> [RECORDS FOR THIS TASK]:
--------------------------------------------------

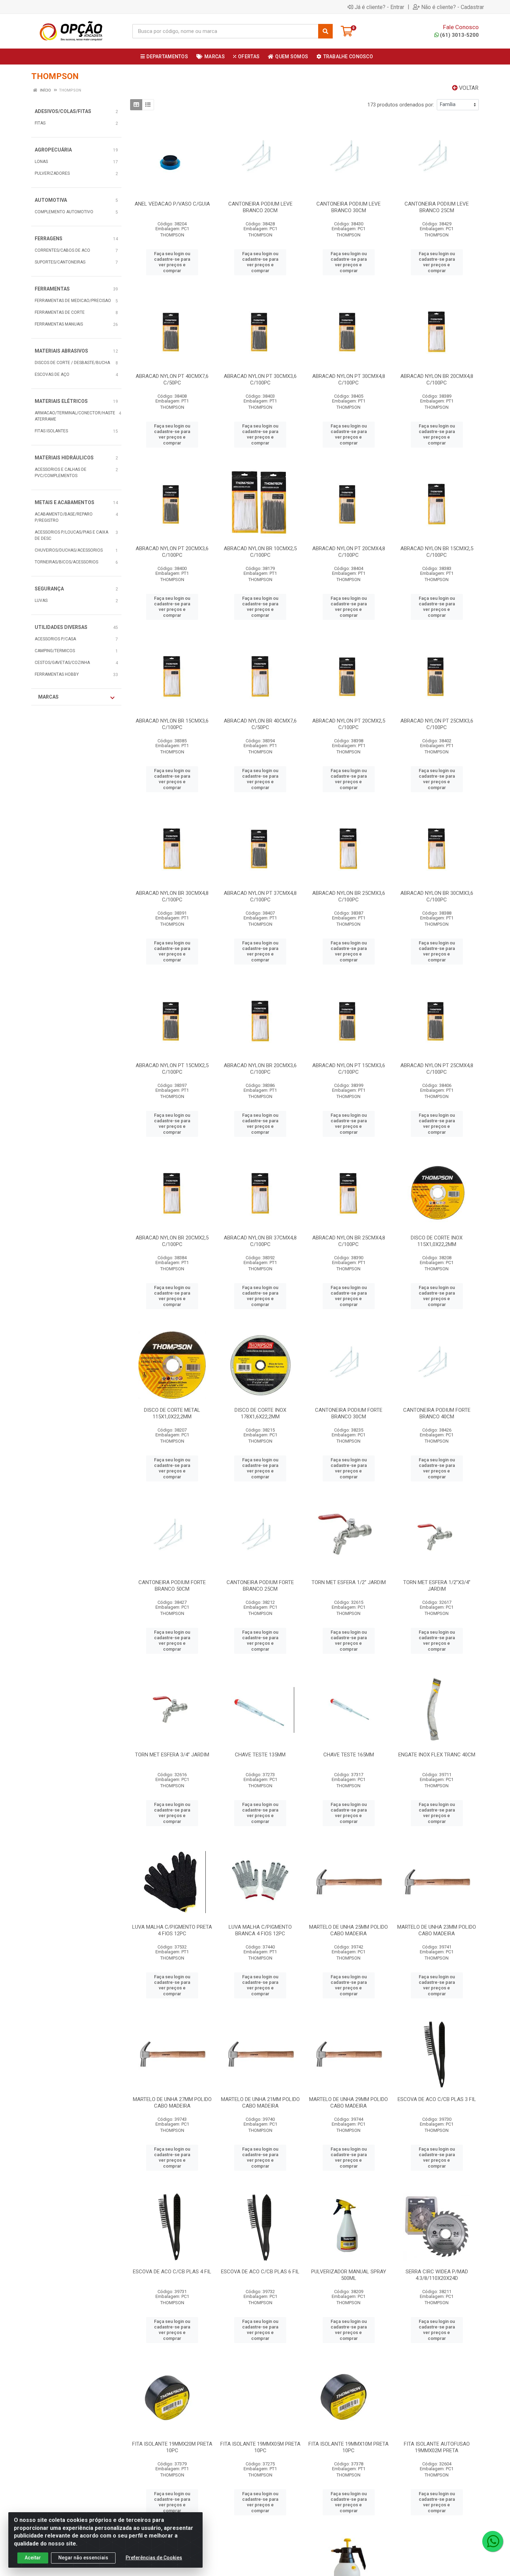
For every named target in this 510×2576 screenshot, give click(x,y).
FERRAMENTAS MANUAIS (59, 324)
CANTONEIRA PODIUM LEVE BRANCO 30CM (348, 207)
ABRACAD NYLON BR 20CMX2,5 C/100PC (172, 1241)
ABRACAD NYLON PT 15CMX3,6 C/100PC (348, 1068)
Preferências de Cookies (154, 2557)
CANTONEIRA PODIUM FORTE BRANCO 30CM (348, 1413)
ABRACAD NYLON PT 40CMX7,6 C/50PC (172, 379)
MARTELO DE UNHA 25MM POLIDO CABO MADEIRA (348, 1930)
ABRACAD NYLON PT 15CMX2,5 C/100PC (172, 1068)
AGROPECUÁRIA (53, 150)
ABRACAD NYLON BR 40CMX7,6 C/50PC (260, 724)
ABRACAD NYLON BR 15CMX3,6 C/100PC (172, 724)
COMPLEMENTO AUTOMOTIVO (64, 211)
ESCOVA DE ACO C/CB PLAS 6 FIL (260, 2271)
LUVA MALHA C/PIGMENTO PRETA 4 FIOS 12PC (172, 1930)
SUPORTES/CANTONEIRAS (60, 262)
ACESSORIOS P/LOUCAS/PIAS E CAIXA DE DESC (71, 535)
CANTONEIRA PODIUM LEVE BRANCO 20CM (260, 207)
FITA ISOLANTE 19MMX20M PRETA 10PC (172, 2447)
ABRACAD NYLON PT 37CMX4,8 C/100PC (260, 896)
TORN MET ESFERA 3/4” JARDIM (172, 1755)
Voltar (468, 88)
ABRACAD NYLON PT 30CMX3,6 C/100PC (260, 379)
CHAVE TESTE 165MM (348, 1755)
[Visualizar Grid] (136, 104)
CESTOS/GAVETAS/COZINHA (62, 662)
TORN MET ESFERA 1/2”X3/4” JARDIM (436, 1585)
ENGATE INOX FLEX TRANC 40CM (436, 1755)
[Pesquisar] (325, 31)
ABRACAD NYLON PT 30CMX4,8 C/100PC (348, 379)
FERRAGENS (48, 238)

--------------------------------------------------

> [TASK ITEM]: Your task is to restate word for word the lines from the top of the data to the line containing "[Pesquisar] (325, 31)", both ends included, with every picture left out.

> [FINISHED EXERCISE]:
For every named target in this 510×2576 screenshot, give click(x,y).
FERRAMENTAS MANUAIS (59, 324)
CANTONEIRA PODIUM LEVE BRANCO 30CM (348, 207)
ABRACAD NYLON BR 20CMX2,5 C/100PC (172, 1241)
ABRACAD NYLON PT 15CMX3,6 C/100PC (348, 1068)
Preferências de Cookies (154, 2557)
CANTONEIRA PODIUM FORTE BRANCO 30CM (348, 1413)
ABRACAD NYLON PT 40CMX7,6 C/50PC (172, 379)
MARTELO DE UNHA 25MM POLIDO CABO MADEIRA (348, 1930)
ABRACAD NYLON PT 15CMX2,5 C/100PC (172, 1068)
AGROPECUÁRIA (53, 150)
ABRACAD NYLON BR 40CMX7,6 C/50PC (260, 724)
ABRACAD NYLON BR 15CMX3,6 C/100PC (172, 724)
COMPLEMENTO AUTOMOTIVO (64, 211)
ESCOVA DE ACO C/CB PLAS 6 FIL (260, 2271)
LUVA MALHA C/PIGMENTO PRETA 4 FIOS 12PC (172, 1930)
SUPORTES/CANTONEIRAS (60, 262)
ACESSORIOS P/LOUCAS/PIAS E CAIXA DE DESC (71, 535)
CANTONEIRA PODIUM LEVE BRANCO 20CM (260, 207)
FITA ISOLANTE 19MMX20M PRETA 10PC (172, 2447)
ABRACAD NYLON PT 37CMX4,8 C/100PC (260, 896)
TORN MET ESFERA 3/4” JARDIM (172, 1755)
Voltar (468, 88)
ABRACAD NYLON PT 30CMX3,6 C/100PC (260, 379)
CHAVE TESTE 165MM (348, 1755)
[Visualizar Grid] (136, 104)
CESTOS/GAVETAS/COZINHA (62, 662)
TORN MET ESFERA 1/2”X3/4” JARDIM (436, 1585)
ENGATE INOX FLEX TRANC 40CM (436, 1755)
[Pesquisar] (325, 31)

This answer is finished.